Brian's research interests lie mainly in the fields of family law, property law and succession law (broadly conceived), covering jurisdictions including England & Wales, Australia, New Zealand, Northern Ireland, the Republic of Ireland, Canada and Scotland. His recent activities were featured in a Faculty news item.
Brian's first monograph, Informal Carers and Private Law, was published by Hart in December 2012. It concerned the use of private law remedies to support informal carers. The book was awarded one of the University of Cambridge's Yorke Prizes in 2014. A preview of the book is available via Google Books, and its opening chapter can be freely downloaded.

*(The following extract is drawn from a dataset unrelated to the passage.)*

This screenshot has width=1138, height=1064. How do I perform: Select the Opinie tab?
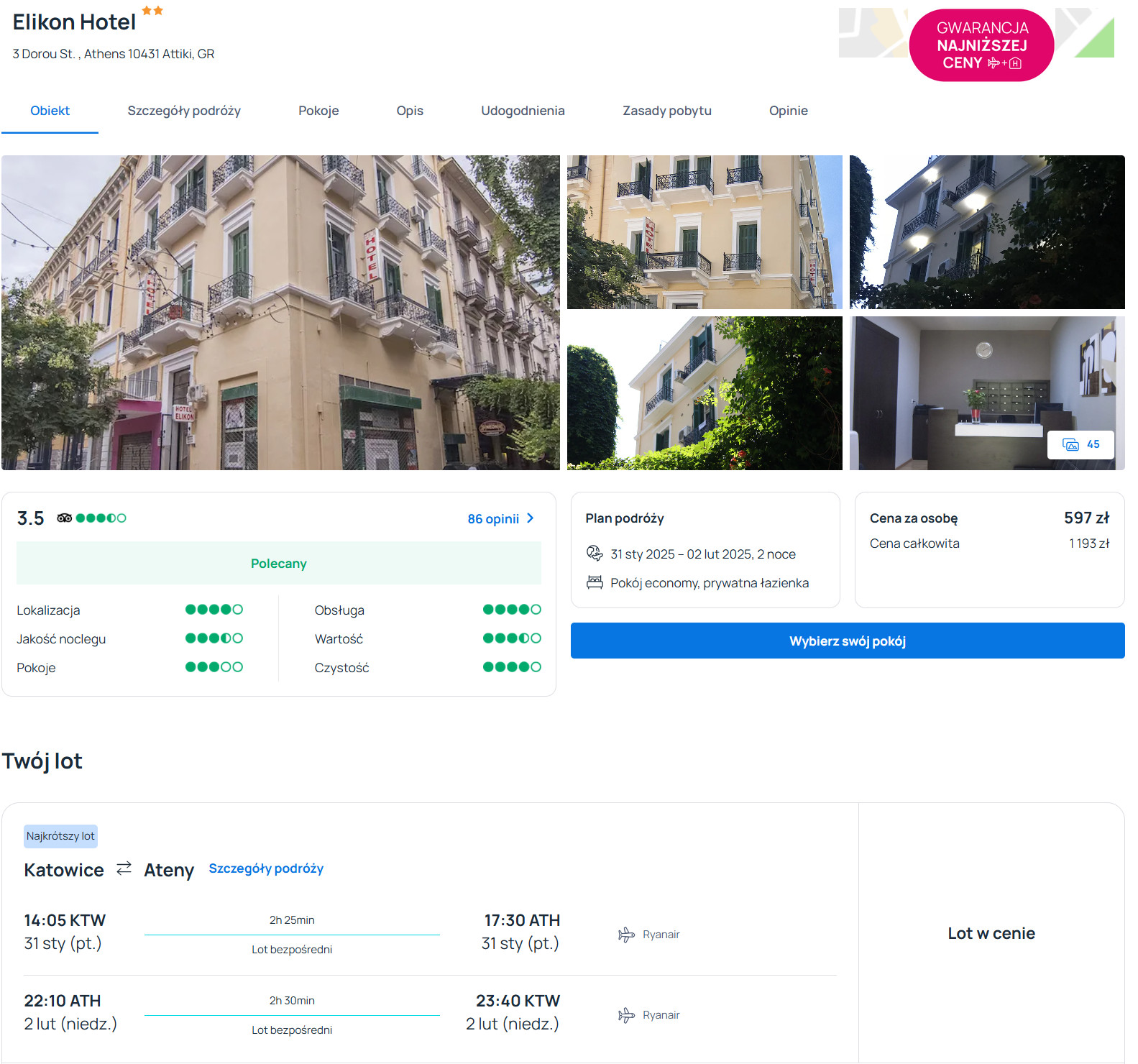click(788, 111)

In her review published at  Edinburgh Law Review 436, Professor Nicole Busby described it as "an insightful and valuable book" that is "essential reading for those concerned with law's application to informal care-giving". In the Journal of Social Welfare & Family Law, Professor Jonathan Herring described it as an "enormously impressive" and "wonderful" book that is "carefully argued with a considerable sensitivity to the legal complexities raised" and provides "an invaluable contribution to the literature". In Social & Legal Studies, Professor Ann Stewart wrote that the book "shines new light on the provision of care in contemporary society", and contains a "careful and detailed analysis of the ways in which such caring is addressed within the conceptual framework of private law" that "provides the reader with an excellent account of the present state of the law but also a new perspective on...wider questions". She found the book "fascinating and a very valuable contribution to the growing literature on carers". For his part, Professor Steve Hedley said in the 2014 Law Quarterly Review that "the author is to be commended for drawing such heterogeneous material together into a coherent whole" and that the book is "an entirely competent and thought-provoking treatment of its subject matter".

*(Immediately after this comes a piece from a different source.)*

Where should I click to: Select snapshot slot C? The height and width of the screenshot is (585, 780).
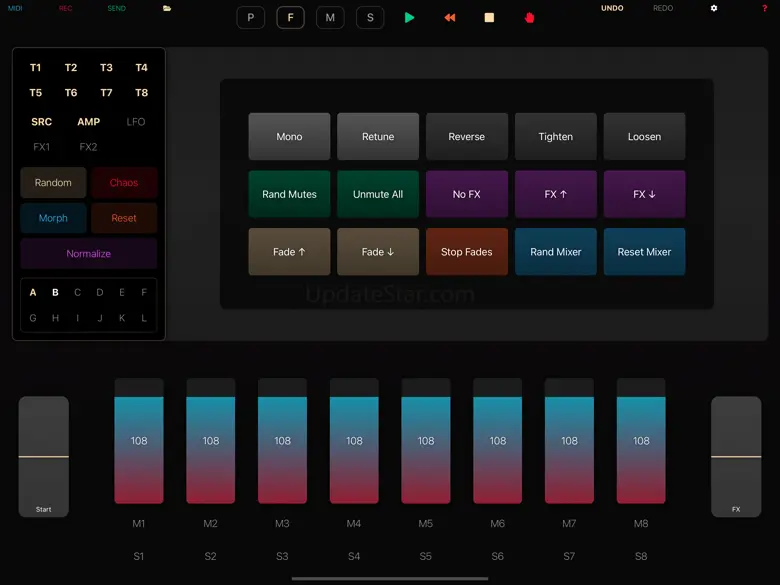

In a rather broader review published in the Law and Politics Book Review, Professor Peter Cane described Informal Carers and Private Law as an "important, "innovative", "fine" and "path-breaking" book, "characterised by great analytical care, and a balanced and even-handed approach to normative issues". In Professor Cane's view, it may provide both "a window onto a very different world and an unfamiliar way of thinking about the relationship between public law and private law, the state and the individual" and "interesting and useful material for thinking about the variety of understandings of law and the role of courts in different systems".
In Lent Term 2015, Brian was an Early Career Fellow at the Centre for Research in the Arts, Social Sciences and Humanities (CRASSH) in Cambridge. During that time, he began to expand his work on care through a project entitled "Adult Social Care and Property Rights". More details about the project can be found on the CRASSH website and the University website. Brian has also written a blog post on the subject of his project for the UK Care Guide.

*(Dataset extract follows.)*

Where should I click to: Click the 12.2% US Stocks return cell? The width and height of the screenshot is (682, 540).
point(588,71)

Brian also publishes on the application of property law in the domestic sphere, the regulation of adult relationships, gender recognition and the law of adoption. His work on adoption was cited by the Supreme Court in In the matter of B (a child)  UKSC 33. Brian is currently involved in the Children's Rights Judgments project, and he is currently working on a new edition of Borkowski's Law of Succession.
While many of the links below require subscriptions, the text of several of Brian's papers is freely available via his SSRN page or Apollo. He has been interviewed by radio and print journalists on adoption, same-sex marriage and relief on divorce. He has also recorded some Law in Focus videos.
CV / Biography
Brian read for his BA in Law (scholar) and LLM (Wright Rogers scholar, Faculty of Law) at Robinson College. He then took up a W.M. Tapp doctoral studentship at Gonville and Caius College, and his PhD was supervised by Professor Kevin Gray and Dr Jens Scherpe.
After three years as Bob Alexander Fellow at King's College, Brian returned to Robinson in October 2012, where he teaches Equity, Family Law and Land Law. He was formerly a member of the Board of Scrutiny.